## EXTRAIT PROPOSÉ
☆ ☆ ☆ ☆ ☆

Le dixième se levait aussi sur toutes les rentes à constitution sur des particuliers, des rentes viageres, douaires, et pensions créées et établies par contrats, jugements, obligations, ou autres actes portant intérêts, et aussi sur tous les droits, revenus, et émoluments de quelque nature qu'ils fussent, attribués tant aux officiers royaux qu'autres particuliers ; corps ou communautés, soit qu'ils leur eussent été aliénés ou réunis. Il en était de même des octrais et revenus patrimoniaux, communaux, et autres biens et héritages des villes, bourgs, villages, hameaux, et communautés ; droits de messageries, carosses, et coches, tant par terre que par eau, et généralement de tous les autres biens, de quelque nature qu'ils fussent, qui produisent un revenu.

Et comme les propriétaires des fonds et héritages, maisons et offices, qui devaient des rentes à constitution, rentes viageres, douaires, pensions, ou intérêts, payaient le dixième de la totalité du revenu des fonds sur lesquels les rentiers, pensionnaires, et autres créanciers avaient à exercer, ou pouvaient exercer leurs créances ; le dixième dû par ces rentiers, pensionnaires, ou autres créanciers, était à la décharge des propriétaires des fonds, à l'effet de quoi ils étaient autorisés en payant les arrérages de rentes, pensions, ou intérêts, d'en retenir le dixième, en justifiant par eux de la quittance du payement du dixième des revenus de leurs fonds.

☆ ☆ ☆ ☆ ☆

## ENREGISTREMENTS
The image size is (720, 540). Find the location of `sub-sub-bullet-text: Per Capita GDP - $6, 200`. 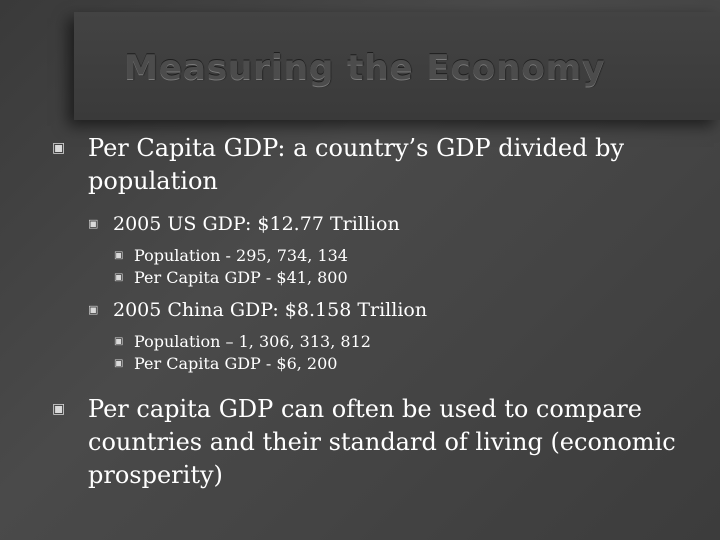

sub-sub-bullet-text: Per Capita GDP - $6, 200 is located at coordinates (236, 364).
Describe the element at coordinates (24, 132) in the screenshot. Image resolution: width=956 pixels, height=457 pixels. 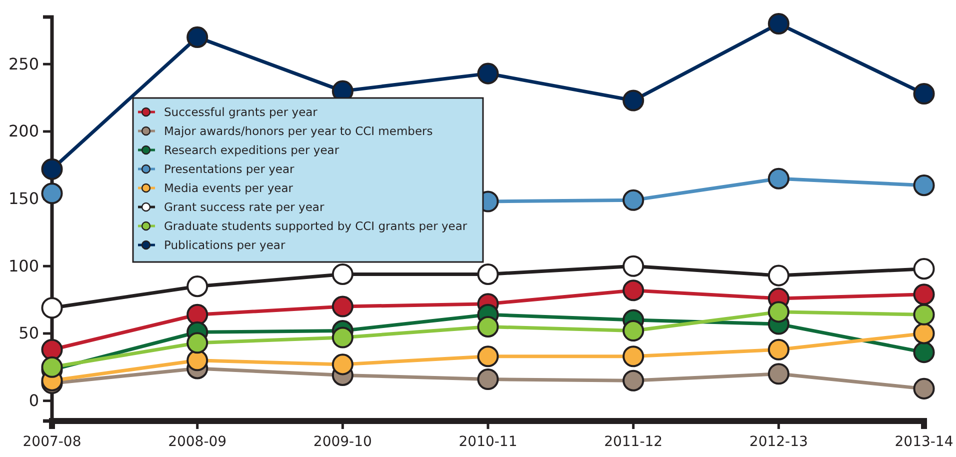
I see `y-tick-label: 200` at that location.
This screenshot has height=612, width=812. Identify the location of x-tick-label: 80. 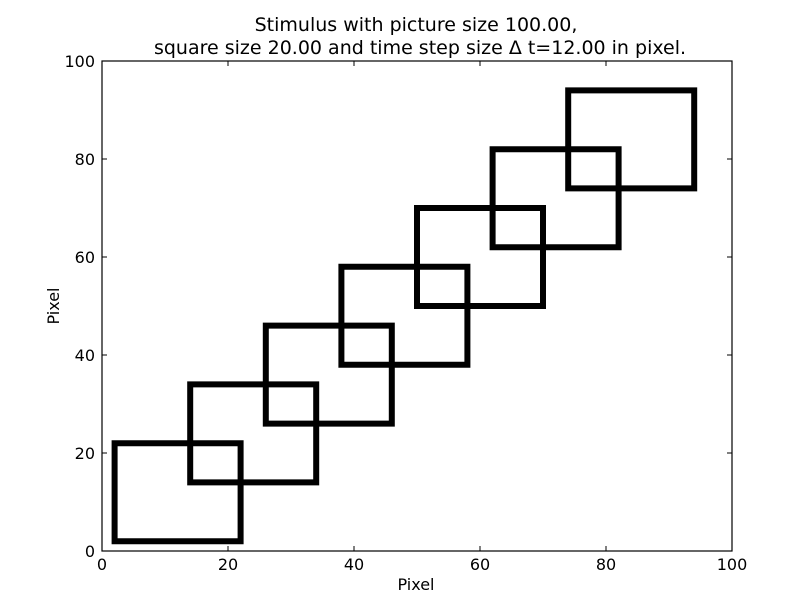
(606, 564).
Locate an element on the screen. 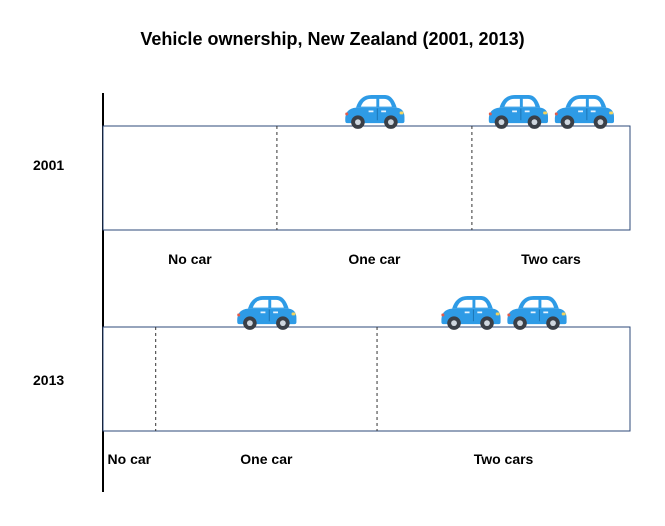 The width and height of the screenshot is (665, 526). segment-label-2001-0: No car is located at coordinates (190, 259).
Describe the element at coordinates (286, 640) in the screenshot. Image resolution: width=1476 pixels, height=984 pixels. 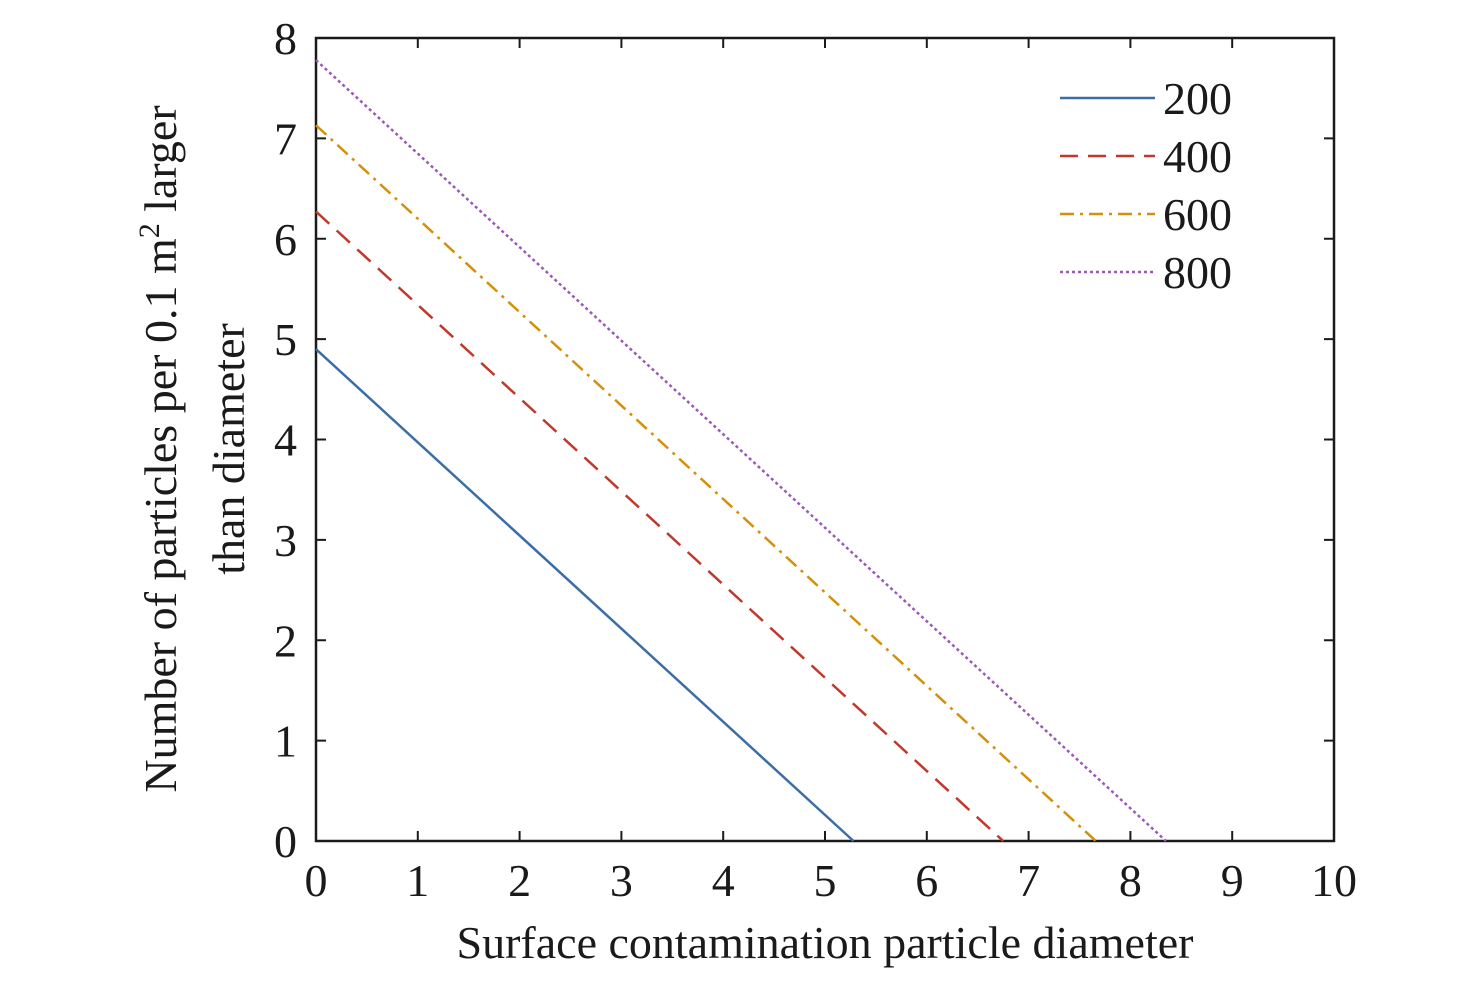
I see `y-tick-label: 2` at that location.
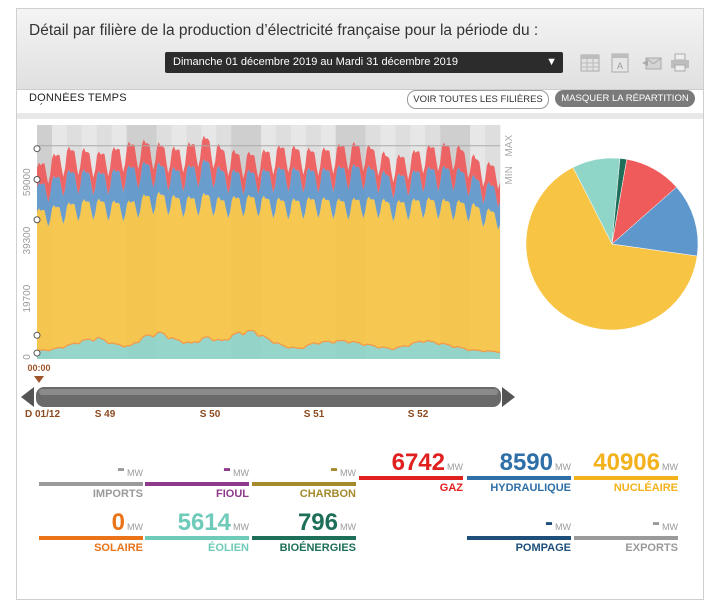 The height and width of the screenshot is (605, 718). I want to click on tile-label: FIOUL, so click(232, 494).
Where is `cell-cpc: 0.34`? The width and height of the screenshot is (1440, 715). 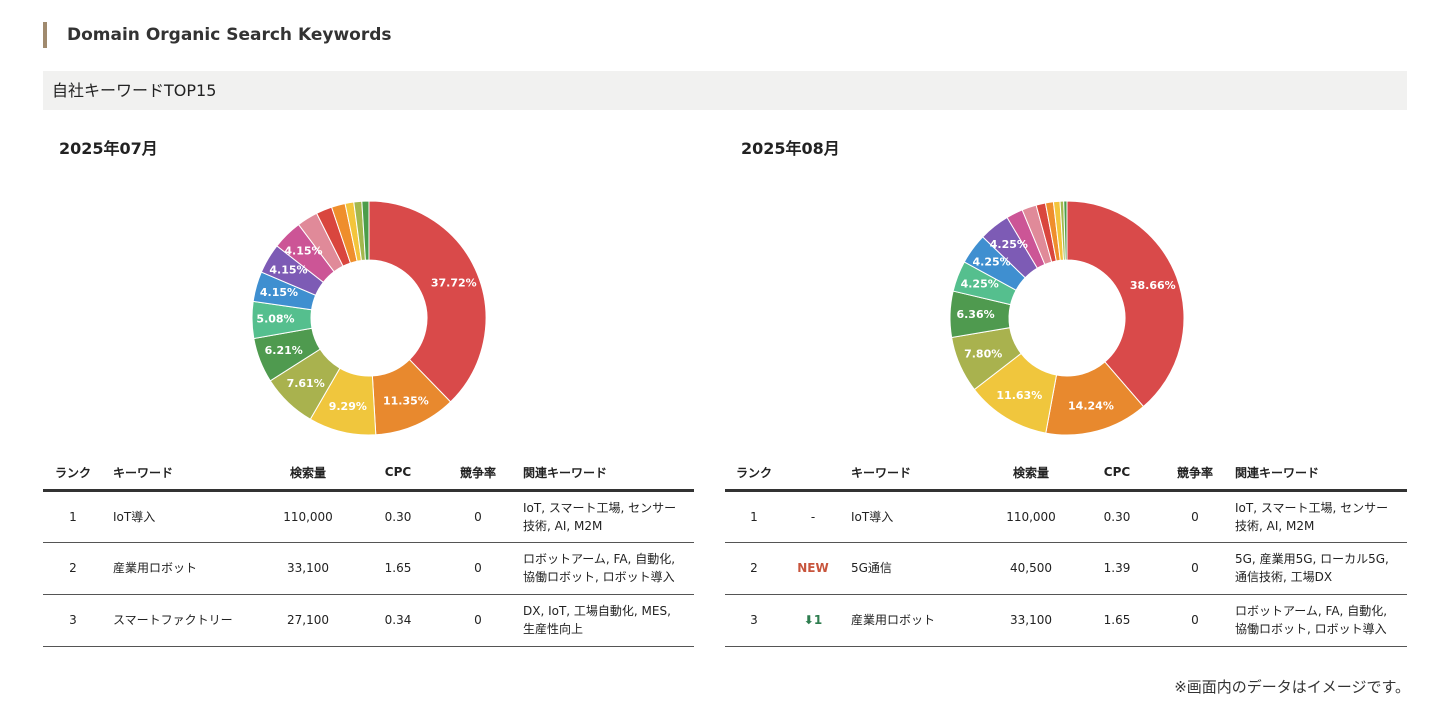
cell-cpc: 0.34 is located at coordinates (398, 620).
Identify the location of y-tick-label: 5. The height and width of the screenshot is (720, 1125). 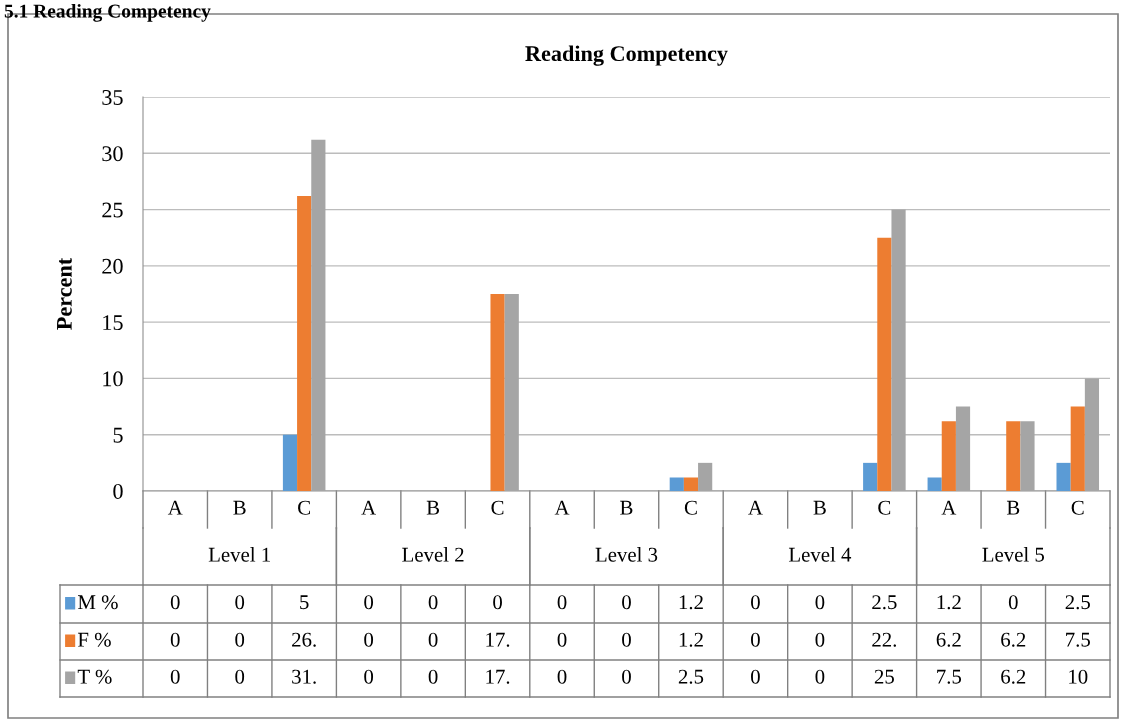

☆ ☆ ☆ ☆ ☆

## CONSIGNES
1. D'après l'extrait proposé, à quelle condition les propriétaires pouvaient-ils retenir le dixième en payant les arrérages de rentes, pensions ou intérêts ?
2. Citez à l'identique les lignes des enregistrements, de celle qui contient « Describe the element at coordinates (286, 640) » jusqu'à la fin des enregistrements comprise, en omettant les images.

## RÉPONSES RÉDIGÉES
1. En justifiant de la quittance du payement du dixième des revenus de leurs fonds.

2.
Describe the element at coordinates (286, 640) in the screenshot. Image resolution: width=1476 pixels, height=984 pixels. 
I see `y-tick-label: 2` at that location.
 The height and width of the screenshot is (605, 718). I want to click on tile-label: FIOUL, so click(232, 494).
Where is `cell-cpc: 0.34`? The width and height of the screenshot is (1440, 715). 
cell-cpc: 0.34 is located at coordinates (398, 620).
Identify the location of y-tick-label: 5. The height and width of the screenshot is (720, 1125). 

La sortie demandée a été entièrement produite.